Pete Duncanson | ServiceMaster Restore
Extreme storms can do more than put a damper on beach day plans and outdoor activities; they can cause costly and long-term damage to homes. High winds leave homes vulnerable to damage from falling debris, excessive rainfall can lead to flooding, and lingering moisture can lead to mold-related health problems.
Ahead of a major hurricane or storm, the following three-part strategy can help reduce potential damage, expenses and inconvenience.
Prepare in Advance
Don’t wait for weather warnings to create an action plan. For instance, take steps now to fasten the roof to the frame of the home or building. Once severe weather is predicted, begin boarding up windows and ensure rain gutters are clear. Secure loose outdoor items, have a fresh supply of batteries and emergency supplies such as water, medication and non-perishable food. Take photos and make lists to document essential possessions. Make sure cell phones and other mobile devices are fully charged, and identify a safe location away from windows, doors and exterior walls where you and your family can seek shelter if needed. Finally, have a plan for post-event repairs, including phone numbers for your insurance company and professional restoration services that can help mitigate damages in a timely manner.
Assess Storm Aftermath
It’s natural to breathe a sigh of relief once you’ve weathered the storm, but don’t let your guard down. Debris, live power lines and electrically charged water are just a few potential dangers you’ll want to watch out for. Check for structural damage before re-entering the property. When possible, water cleanup should begin right away (within 24-48 hours) to avoid mold, rust and further damage. For instance, remove wet area rugs to prevent water seepage into drywall and discard damp, non-valuable items to help avoid potential mold contamination. Keep in mind, attempting “DIY” cleanup can cause more damage and lead to additional expense. To mitigate loss, contact a professional restoration company immediately.
Recognize Lingering Problems
Be on the lookout for mold following excessive rainfall or flooding. Mold needs wet conditions to grow and is most often detected by sight or smell. If you notice a musty smell in a room or area, remove any lingering wet items. Don’t rely on products that promise to kill mold, including bleach, as it only causes mold to go dormant. The only way to truly get rid of mold is to cut it out of an area – an undertaking best left to professionals to avoid costly damage, potentially spreading mold spores and inadequate cleaning.

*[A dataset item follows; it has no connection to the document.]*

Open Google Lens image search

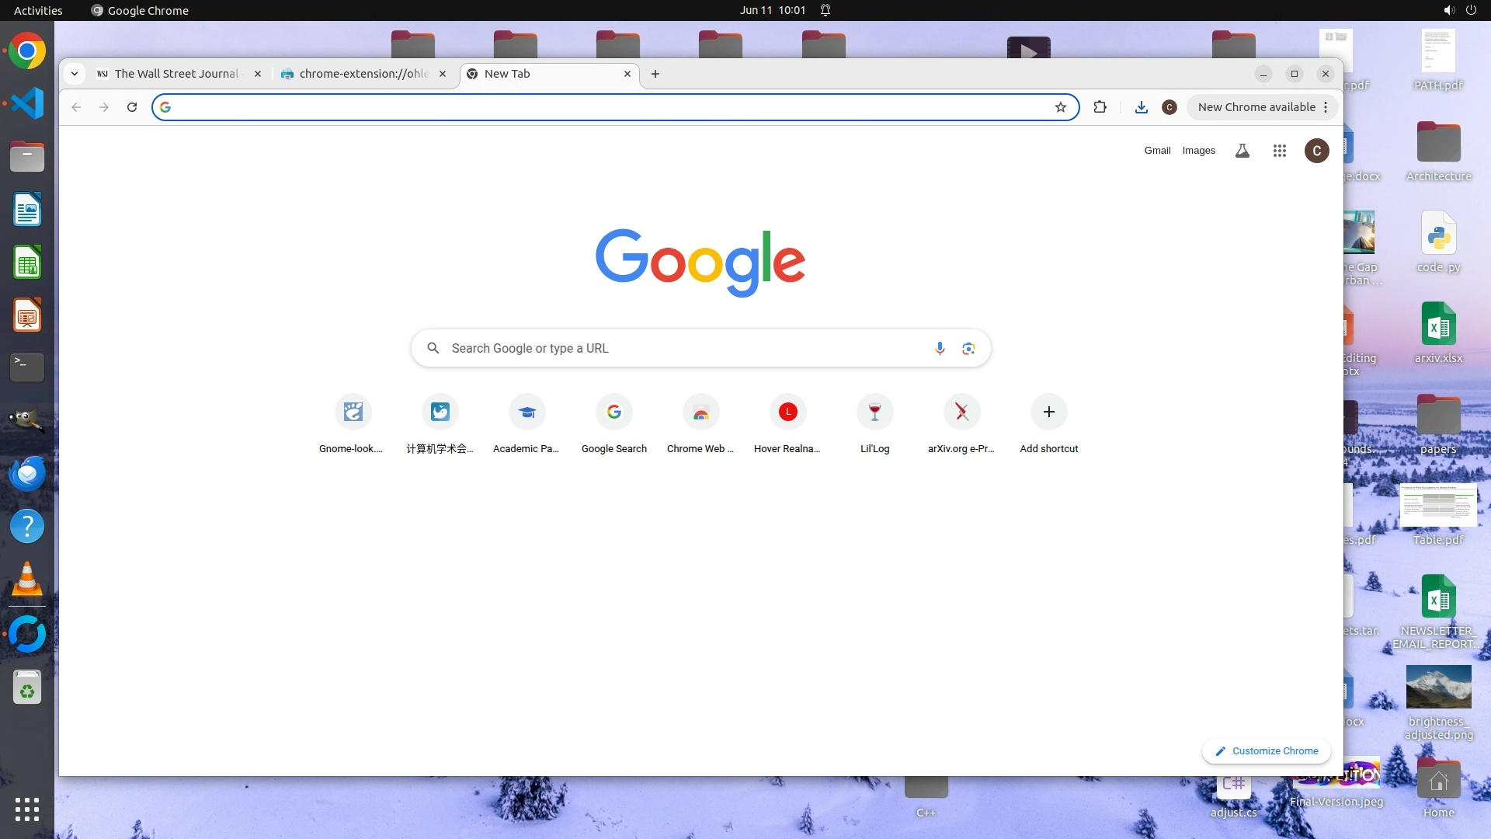(968, 349)
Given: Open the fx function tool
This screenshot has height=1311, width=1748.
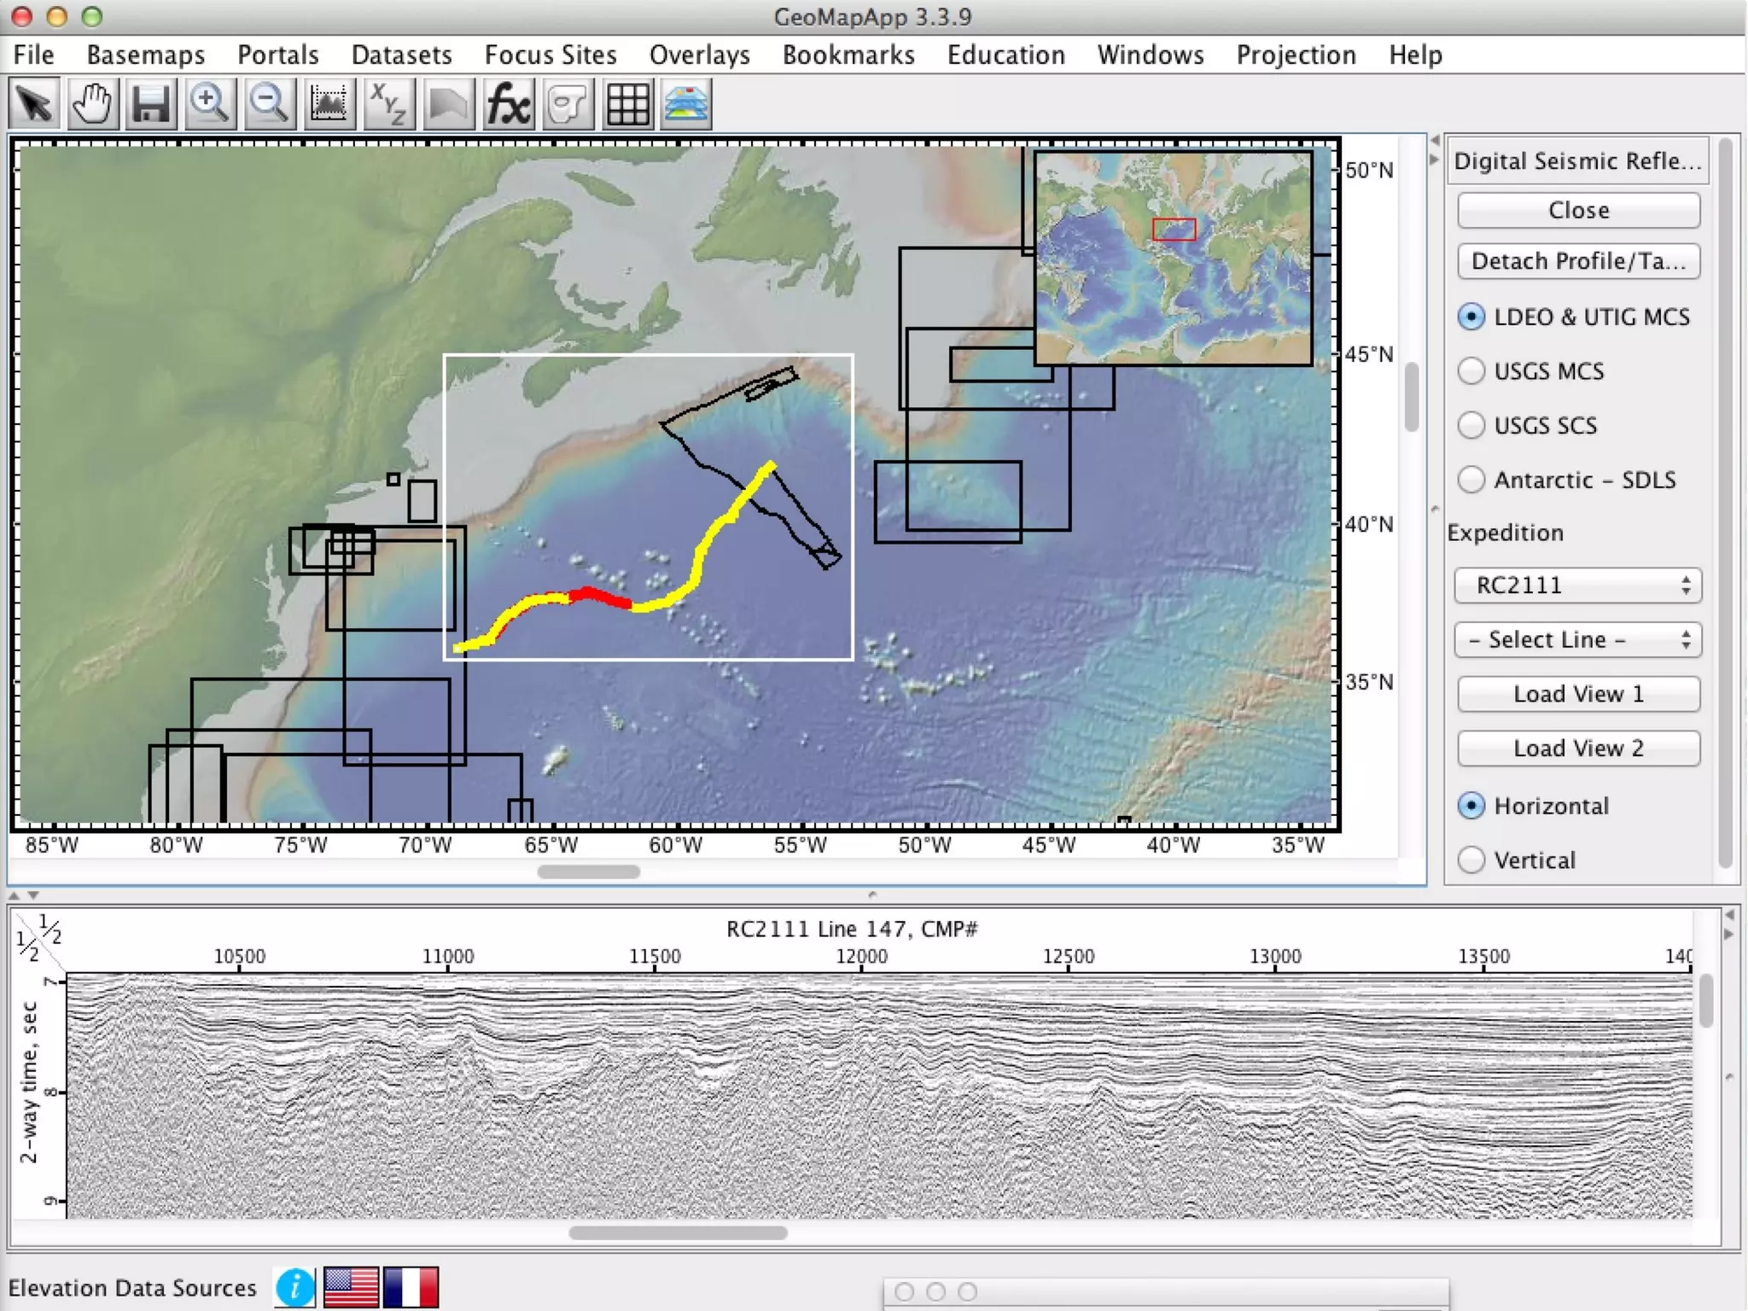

Finally, here are a few additional reminders of things you do – and don’t – want to do to protect you and your family and home in the event of a dangerous storm.
- Don’t go outside. Thunder is often accompanied by lightning, which typically strikes the highest object. Avoid areas where you could be the highest object. When you hear it, avoid it.
- Don’t forget to clear away loose branches and debris from around your home or business. High winds can cause branches and debris to damage roofs and other areas of the building. Avoid standing near windows or doors.
- Don’t use electrical appliances, including the telephone, while at home during a thunderstorm. Stay away from the TV, sinks, radiators, stoves and small electric appliances such as radios, toasters and hair dryers.
- Have a preparedness plan for storms. Conduct regular storm drills with all family members and pets.
- Have emergency supplies for power outages (72 hours’ worth of food and water per person, and don’t forget about pets).
- Clear rain gutters, downspouts and tarp the roof to prevent leakage and water damage inside the home.
- Utilize surge protectors. Buildings struck by lightning often experience power outages and power surges that can damage electronic devices.
- Add grounding rods around your property to attract lightning away from your roof. Lightning tends to strike the highest object and grounding rods are a great way to divert potential lightning damage away from roofs.
- Keep mulch and gardens away from foundations. This will help ensure water doesn’t run into home and business structures.
- Consider investing in, and installing, an emergency generator.
- Unplug all electrical appliances if you are at risk for flooding.
- Call a professional restoration company with the experience, training and resources to restore your home and prevent additional damage.
Taking these simple precautions can help homeowners prevent severe damage. However, sometimes it’s just not enough. It’s important to know when to call the professionals, especially for tougher jobs, such as reconstruction work, water damage and mold removal. The stress of a weather-related catastrophe is enough to keep any homeowner up at night, so thoughtful preparation is key.